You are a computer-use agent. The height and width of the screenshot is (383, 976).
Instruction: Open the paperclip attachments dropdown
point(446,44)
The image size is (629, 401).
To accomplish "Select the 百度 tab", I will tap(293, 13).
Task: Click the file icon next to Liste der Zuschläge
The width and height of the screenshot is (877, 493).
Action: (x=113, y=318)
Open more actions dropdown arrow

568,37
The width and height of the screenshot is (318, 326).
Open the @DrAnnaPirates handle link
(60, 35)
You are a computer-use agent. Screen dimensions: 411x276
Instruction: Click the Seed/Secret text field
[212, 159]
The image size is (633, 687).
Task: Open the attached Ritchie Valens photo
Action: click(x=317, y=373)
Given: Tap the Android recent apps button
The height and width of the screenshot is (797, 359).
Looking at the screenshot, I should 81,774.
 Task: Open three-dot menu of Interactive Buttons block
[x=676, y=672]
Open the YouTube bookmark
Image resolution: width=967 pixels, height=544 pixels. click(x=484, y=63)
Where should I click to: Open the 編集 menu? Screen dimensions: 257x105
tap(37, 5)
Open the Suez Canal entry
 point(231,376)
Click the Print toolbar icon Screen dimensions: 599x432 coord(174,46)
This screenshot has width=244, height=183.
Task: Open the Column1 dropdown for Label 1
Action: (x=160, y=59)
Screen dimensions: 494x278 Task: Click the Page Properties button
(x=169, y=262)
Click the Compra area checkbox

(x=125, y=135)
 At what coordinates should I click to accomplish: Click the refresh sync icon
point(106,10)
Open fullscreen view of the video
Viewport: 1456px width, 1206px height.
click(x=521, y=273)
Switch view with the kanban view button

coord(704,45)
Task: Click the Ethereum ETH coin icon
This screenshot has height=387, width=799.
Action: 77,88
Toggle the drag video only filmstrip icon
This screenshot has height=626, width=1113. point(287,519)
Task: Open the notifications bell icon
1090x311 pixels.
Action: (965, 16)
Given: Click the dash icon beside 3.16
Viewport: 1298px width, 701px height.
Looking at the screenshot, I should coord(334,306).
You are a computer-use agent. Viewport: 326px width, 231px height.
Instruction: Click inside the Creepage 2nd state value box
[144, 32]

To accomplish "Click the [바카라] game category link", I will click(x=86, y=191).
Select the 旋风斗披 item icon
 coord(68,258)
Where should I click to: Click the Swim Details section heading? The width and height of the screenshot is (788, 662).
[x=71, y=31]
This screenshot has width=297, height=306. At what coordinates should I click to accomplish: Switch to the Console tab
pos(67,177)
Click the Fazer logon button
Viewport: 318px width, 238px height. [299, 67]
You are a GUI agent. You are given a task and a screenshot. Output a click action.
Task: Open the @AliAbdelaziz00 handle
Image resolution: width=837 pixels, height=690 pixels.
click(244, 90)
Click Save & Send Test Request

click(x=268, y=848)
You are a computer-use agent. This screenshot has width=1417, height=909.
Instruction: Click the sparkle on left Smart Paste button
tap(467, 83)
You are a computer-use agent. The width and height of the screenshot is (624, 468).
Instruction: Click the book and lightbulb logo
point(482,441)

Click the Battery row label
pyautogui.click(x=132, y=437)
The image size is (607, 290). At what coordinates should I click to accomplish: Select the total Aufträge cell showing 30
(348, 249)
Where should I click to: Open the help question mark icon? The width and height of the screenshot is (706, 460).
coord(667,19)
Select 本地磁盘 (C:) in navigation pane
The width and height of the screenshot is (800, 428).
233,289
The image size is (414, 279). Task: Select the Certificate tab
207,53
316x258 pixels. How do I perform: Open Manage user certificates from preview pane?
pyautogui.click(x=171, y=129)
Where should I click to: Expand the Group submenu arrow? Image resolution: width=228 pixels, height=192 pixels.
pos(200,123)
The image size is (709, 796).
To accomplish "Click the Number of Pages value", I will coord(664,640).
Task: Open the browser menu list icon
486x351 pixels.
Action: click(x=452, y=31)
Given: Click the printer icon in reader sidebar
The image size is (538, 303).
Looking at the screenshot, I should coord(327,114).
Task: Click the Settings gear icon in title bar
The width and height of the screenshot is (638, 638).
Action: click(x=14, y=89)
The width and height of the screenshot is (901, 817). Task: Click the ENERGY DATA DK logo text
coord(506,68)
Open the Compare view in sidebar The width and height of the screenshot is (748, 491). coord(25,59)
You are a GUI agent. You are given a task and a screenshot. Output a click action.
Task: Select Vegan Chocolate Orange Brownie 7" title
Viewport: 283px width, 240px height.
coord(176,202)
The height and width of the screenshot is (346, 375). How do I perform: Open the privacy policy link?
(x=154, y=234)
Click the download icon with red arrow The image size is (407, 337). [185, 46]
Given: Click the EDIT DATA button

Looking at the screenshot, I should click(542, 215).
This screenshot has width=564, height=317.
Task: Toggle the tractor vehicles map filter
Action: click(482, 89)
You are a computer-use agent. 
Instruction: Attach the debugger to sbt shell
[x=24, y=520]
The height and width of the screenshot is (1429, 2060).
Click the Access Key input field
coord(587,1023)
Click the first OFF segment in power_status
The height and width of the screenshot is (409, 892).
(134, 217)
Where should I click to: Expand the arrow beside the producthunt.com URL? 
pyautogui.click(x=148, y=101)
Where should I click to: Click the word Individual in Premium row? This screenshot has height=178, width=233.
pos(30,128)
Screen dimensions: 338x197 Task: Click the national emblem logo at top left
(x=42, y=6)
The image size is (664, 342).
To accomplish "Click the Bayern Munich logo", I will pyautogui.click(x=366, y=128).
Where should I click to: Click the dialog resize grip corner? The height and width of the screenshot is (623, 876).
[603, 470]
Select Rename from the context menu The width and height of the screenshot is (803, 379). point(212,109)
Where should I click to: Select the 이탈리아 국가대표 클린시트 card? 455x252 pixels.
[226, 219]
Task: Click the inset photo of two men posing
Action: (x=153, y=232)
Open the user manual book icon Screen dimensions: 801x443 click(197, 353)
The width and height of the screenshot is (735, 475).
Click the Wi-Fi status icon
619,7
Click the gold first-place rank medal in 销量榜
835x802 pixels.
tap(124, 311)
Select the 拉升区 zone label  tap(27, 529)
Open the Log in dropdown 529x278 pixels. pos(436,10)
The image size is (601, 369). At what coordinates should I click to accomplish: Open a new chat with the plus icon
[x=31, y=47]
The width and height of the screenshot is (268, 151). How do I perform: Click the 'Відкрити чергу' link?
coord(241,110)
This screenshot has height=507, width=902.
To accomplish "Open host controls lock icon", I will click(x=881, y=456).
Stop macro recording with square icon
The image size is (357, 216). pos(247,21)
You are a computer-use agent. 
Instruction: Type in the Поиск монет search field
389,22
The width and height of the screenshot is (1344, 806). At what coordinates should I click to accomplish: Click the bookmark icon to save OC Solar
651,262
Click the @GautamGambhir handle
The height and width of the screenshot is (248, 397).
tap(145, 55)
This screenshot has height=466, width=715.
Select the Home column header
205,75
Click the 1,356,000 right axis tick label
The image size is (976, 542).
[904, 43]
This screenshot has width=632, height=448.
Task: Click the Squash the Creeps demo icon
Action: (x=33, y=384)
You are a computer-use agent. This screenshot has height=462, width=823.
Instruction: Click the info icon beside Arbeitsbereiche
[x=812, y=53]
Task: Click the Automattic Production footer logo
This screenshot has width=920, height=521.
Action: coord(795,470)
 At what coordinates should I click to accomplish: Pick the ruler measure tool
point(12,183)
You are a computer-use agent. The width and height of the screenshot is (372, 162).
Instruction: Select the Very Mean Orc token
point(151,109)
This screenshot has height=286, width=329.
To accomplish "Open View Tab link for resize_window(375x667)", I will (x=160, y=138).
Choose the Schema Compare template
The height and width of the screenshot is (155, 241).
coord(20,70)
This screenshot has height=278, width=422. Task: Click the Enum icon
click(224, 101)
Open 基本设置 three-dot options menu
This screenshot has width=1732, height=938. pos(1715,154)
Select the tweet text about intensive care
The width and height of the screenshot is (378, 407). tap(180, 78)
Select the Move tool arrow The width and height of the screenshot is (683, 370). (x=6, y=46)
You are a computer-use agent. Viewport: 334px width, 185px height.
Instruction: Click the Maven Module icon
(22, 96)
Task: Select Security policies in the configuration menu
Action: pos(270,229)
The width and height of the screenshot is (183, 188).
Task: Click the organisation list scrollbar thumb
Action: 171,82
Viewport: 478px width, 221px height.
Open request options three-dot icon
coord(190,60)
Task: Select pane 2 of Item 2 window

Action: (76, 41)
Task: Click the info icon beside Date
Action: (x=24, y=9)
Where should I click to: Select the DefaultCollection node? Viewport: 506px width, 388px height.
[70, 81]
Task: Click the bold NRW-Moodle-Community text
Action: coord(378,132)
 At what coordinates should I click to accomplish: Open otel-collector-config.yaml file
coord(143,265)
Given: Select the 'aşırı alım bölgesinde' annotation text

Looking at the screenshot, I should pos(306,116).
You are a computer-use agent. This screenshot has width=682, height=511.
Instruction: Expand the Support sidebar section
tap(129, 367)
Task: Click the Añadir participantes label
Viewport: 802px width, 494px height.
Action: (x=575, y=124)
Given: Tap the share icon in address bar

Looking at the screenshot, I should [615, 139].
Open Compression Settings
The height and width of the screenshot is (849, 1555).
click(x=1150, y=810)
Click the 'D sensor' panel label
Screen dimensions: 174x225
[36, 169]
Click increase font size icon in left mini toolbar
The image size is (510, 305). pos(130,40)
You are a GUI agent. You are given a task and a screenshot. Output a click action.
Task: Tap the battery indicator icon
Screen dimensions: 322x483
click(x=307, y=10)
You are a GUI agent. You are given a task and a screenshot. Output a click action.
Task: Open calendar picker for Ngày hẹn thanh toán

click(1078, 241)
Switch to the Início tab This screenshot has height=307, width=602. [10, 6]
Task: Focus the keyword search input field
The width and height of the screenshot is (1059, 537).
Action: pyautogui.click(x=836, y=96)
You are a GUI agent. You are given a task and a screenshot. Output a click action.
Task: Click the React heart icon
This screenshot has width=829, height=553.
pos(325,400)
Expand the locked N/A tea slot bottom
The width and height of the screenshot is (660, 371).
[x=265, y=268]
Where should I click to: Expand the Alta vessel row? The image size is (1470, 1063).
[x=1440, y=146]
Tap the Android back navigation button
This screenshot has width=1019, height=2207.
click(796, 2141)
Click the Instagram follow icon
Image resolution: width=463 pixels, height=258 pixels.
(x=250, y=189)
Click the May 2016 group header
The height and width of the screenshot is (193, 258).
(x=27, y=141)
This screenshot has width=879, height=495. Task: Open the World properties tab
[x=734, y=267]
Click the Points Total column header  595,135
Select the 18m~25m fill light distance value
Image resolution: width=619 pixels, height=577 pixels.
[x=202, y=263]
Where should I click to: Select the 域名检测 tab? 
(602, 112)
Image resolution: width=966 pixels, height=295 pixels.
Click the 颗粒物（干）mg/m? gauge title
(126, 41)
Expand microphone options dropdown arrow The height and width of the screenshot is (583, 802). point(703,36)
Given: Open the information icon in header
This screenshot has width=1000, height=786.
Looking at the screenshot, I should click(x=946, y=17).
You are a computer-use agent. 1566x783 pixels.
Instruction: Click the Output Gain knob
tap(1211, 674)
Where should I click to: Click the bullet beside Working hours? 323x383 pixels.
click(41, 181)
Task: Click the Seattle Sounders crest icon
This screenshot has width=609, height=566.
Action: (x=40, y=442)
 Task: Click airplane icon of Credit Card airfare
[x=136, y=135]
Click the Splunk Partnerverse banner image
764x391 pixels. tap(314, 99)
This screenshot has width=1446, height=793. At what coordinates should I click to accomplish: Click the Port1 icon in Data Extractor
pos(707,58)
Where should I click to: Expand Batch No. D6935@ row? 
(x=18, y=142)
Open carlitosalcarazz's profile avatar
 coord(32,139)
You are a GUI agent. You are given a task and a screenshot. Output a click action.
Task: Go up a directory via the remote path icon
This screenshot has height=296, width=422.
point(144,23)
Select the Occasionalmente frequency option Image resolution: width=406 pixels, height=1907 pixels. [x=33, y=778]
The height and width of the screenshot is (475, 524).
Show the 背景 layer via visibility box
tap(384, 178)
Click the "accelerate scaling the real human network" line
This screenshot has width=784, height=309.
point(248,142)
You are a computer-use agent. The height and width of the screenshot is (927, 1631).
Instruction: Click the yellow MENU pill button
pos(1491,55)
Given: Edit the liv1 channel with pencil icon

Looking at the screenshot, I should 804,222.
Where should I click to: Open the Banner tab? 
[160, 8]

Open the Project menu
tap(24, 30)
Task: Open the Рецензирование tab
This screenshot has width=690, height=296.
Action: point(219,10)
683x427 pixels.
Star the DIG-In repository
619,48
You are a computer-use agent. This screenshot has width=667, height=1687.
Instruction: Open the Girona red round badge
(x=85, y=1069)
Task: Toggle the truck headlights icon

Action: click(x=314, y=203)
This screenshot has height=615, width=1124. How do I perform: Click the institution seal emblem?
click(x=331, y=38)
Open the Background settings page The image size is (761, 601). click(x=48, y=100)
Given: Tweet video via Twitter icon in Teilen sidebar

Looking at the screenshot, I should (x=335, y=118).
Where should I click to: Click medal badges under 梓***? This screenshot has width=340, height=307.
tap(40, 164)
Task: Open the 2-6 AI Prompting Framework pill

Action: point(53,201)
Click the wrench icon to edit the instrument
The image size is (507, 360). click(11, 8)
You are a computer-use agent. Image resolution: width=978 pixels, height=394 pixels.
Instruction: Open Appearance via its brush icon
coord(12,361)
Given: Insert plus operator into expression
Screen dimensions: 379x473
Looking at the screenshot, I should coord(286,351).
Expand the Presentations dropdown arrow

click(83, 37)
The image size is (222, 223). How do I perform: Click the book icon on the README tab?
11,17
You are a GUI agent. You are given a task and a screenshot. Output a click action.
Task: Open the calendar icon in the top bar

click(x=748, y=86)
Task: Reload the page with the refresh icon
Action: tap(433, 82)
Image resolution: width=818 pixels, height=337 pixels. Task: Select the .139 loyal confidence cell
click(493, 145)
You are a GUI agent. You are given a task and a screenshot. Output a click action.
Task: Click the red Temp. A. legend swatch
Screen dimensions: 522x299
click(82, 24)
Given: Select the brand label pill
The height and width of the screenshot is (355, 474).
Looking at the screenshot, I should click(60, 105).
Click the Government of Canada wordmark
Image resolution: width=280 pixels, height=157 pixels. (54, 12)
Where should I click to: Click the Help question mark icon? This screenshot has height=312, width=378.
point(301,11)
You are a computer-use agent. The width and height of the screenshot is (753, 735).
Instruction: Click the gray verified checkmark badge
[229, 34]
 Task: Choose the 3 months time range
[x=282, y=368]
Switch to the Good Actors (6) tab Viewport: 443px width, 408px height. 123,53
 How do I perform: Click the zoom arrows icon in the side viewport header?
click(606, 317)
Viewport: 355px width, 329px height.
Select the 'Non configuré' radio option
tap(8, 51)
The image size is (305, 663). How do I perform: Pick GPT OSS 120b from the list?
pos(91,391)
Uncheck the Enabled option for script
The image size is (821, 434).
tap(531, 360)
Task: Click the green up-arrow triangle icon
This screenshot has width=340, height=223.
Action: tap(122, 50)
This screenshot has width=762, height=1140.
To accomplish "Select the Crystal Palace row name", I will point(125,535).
==========
**Problem details**.
Beginning at the line above that contains "Task: Choose the 3 months time range", return each line exactly through the line that contains "Task: Click the green up-arrow triangle icon", and no others.

**Solution**.
 Task: Choose the 3 months time range
[x=282, y=368]
Switch to the Good Actors (6) tab Viewport: 443px width, 408px height. 123,53
 How do I perform: Click the zoom arrows icon in the side viewport header?
click(606, 317)
Viewport: 355px width, 329px height.
Select the 'Non configuré' radio option
tap(8, 51)
The image size is (305, 663). How do I perform: Pick GPT OSS 120b from the list?
pos(91,391)
Uncheck the Enabled option for script
The image size is (821, 434).
tap(531, 360)
Task: Click the green up-arrow triangle icon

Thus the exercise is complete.